When you drive the Camry, you are reminded that Toyota continually improves, tiny step by tiny step, its vehicles. Unlike the Taurus, which Ford ignored for years and only recently paid any real attention to, Toyota never took its eye off the ball with the Camry. Toyota has relentlessly tweaked and refined and improved the Camry for decades now, and the results show. The Camry is simply a far more refined vehicle to drive and to be in. The powertrain is smoother, quieter, and more satisfying to operate. All of the controls are nicely damped and feel great. The car drives with a sense of purpose. I'm trying to describe intangibles here, but if you drive these two cars back-to-back, you'll see what I mean. And if you're in the market for either one of these cars -- the 2011 Ford Taurus or the 2011 Toyota Camry -- I do think you should drive them back-to-back.

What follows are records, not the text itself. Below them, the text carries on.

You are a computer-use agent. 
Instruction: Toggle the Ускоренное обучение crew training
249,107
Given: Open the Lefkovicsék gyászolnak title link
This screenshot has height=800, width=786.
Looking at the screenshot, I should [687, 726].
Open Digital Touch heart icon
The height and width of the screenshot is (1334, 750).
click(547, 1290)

- Joe DeMatio, Deputy Editor
The Camry XLE makes the Ford Taurus I drove last night feel like a sports car in corners, so understeer prone is the Toyota's chassis and so devoid of feeling is its steering. The Camry has a silky-smooth powertrain, though, that offers plenty of passing power at the stomp of your foot. As Joe mentioned, its overall feeling of refinement is superior to that of the Taurus. Still, it's not hard to find weaknesses in assembly quality in the Camry's cabin trim. The interior generally uses very nice materials and is nicely comfortable and spacious, though. I agree 100 percent with Joe when he encourages prospective owners to test-drive both cars, not to mention the Honda Accord and the Dodge Charger. Each has a very different feel.
Remote start, a $529 option, was a pleasant surprise from a Toyota product and came in very handy on a wintry Michigan morning. Options I was less keen about include the simulated woodgrain inside and the TRD wheels, which look quite out of place on this Camry (they'd look cool on a Scion tC, though).